==== Source passage
Materials and methods

Clinical samples

A total of 108 paired human CRC tissues and NCTs were collected with informed consent at Affiliated Hospital of Jiangnan University, and the detailed patient information are shown in Table 1. This study was carried out under the permission of the Clinical Research Ethics Committees of Affiliated Hospital of Jiangnan University.

Cell lines

HEK-293T and six CRC cell lines (HCT8, HT29, LoVo, HCT116, SW480, and SW620) were obtained from the American Type Culture Collection. These cells were maintained in Dulbecco's modified Eagle's medium supplemented with 10% fetal bovine serum (Gibco, USA) and have been recently authenticated.
========
==== Data extract
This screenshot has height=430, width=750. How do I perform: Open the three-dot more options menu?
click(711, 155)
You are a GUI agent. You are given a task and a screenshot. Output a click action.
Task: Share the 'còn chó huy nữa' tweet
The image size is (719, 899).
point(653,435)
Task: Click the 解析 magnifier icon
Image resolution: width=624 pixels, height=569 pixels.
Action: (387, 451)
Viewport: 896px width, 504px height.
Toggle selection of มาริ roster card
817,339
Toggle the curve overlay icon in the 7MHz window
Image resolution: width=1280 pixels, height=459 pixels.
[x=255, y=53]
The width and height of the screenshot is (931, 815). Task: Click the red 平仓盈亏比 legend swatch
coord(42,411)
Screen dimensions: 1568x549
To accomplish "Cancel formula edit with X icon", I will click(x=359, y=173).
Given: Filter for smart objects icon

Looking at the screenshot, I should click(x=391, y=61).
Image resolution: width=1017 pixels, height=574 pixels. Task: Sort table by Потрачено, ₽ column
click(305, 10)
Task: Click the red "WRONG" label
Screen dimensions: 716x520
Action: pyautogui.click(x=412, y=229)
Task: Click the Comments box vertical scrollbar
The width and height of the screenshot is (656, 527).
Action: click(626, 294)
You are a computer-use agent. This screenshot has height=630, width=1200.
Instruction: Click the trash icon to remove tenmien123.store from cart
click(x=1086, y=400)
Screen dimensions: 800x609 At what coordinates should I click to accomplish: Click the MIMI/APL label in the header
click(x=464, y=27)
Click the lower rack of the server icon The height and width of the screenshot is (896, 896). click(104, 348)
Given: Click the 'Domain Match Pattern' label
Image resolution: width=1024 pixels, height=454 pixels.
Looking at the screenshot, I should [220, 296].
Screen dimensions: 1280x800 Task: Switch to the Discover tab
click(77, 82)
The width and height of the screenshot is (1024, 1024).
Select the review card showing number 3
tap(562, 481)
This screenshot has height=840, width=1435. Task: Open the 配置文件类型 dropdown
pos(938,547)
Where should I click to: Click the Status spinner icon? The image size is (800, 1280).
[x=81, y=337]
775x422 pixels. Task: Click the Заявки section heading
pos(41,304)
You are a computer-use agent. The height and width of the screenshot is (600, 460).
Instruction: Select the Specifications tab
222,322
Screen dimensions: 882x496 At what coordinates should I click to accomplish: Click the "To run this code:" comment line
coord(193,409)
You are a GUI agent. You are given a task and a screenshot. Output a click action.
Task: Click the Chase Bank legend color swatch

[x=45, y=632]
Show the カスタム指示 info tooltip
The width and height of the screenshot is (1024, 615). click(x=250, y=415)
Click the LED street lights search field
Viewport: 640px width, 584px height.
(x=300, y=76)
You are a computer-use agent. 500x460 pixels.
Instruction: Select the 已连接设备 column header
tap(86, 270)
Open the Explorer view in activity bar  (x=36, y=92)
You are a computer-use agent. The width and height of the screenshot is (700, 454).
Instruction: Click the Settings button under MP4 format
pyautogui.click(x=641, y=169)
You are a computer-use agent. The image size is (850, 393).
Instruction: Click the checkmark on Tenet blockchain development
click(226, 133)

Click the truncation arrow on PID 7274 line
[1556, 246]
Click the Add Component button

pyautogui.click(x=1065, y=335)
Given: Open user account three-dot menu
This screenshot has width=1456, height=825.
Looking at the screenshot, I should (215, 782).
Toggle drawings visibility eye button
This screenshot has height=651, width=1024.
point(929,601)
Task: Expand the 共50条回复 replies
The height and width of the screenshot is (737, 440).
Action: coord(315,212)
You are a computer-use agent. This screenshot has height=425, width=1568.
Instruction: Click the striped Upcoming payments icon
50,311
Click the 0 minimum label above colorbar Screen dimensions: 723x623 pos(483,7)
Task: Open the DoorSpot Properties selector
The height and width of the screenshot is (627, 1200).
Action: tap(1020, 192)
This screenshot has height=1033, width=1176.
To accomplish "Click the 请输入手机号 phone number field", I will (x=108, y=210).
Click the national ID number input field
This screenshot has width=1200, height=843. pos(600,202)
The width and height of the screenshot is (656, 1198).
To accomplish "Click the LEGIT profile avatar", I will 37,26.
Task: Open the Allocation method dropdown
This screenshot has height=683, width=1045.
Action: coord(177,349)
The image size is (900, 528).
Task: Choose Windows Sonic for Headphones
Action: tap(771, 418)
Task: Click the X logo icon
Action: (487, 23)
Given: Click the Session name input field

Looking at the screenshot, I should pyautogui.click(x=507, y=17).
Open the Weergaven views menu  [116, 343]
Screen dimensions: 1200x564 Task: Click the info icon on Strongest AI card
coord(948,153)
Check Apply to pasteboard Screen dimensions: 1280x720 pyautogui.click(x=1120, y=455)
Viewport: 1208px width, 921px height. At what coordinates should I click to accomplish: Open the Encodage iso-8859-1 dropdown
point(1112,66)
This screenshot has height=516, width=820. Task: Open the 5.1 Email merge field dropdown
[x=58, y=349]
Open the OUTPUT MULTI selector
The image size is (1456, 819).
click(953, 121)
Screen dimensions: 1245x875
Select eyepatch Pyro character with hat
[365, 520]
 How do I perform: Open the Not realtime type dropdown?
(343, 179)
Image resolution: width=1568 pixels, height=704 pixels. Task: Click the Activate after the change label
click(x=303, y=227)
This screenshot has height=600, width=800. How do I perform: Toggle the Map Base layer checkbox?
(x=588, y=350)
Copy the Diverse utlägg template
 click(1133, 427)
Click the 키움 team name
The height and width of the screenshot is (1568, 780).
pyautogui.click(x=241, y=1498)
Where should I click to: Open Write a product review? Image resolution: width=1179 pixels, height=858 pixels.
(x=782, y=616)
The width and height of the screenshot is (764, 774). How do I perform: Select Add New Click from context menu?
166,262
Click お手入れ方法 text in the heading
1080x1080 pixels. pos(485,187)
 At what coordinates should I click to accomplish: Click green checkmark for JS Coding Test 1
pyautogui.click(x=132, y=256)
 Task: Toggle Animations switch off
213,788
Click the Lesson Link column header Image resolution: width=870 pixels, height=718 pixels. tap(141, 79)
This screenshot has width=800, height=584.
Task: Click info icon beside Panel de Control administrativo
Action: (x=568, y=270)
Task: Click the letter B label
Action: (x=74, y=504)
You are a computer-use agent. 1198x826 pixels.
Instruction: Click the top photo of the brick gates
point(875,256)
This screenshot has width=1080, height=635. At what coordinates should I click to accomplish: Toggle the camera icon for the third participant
========
● Parts of the exercise:
(a) According to the Materials and methods section, from which organization were the HEK-293T cells and the six CRC cell lines obtained?
(b) Translate this sentence from the Materials and methods section into Spanish: "This study was carried out under the permission of the Clinical Research Ethics Committees of Affiliated Hospital of Jiangnan University."
(c) Copy word for word the part of the Materials and methods section that opens with the words "Materials and methods" and closes with "been recently authenticated.".

● Answers for the exercise:
(a) The American Type Culture Collection.

(b) Este estudio se llevó a cabo con el permiso de los Comités de Ética de Investigación Clínica del Hospital Afiliado de la Universidad de Jiangnan.

(c)
Materials and methods

Clinical samples

A total of 108 paired human CRC tissues and NCTs were collected with informed consent at Affiliated Hospital of Jiangnan University, and the detailed patient information are shown in Table 1. This study was carried out under the permission of the Clinical Research Ethics Committees of Affiliated Hospital of Jiangnan University.

Cell lines

HEK-293T and six CRC cell lines (HCT8, HT29, LoVo, HCT116, SW480, and SW620) were obtained from the American Type Culture Collection. These cells were maintained in Dulbecco's modified Eagle's medium supplemented with 10% fetal bovine serum (Gibco, USA) and have been recently authenticated.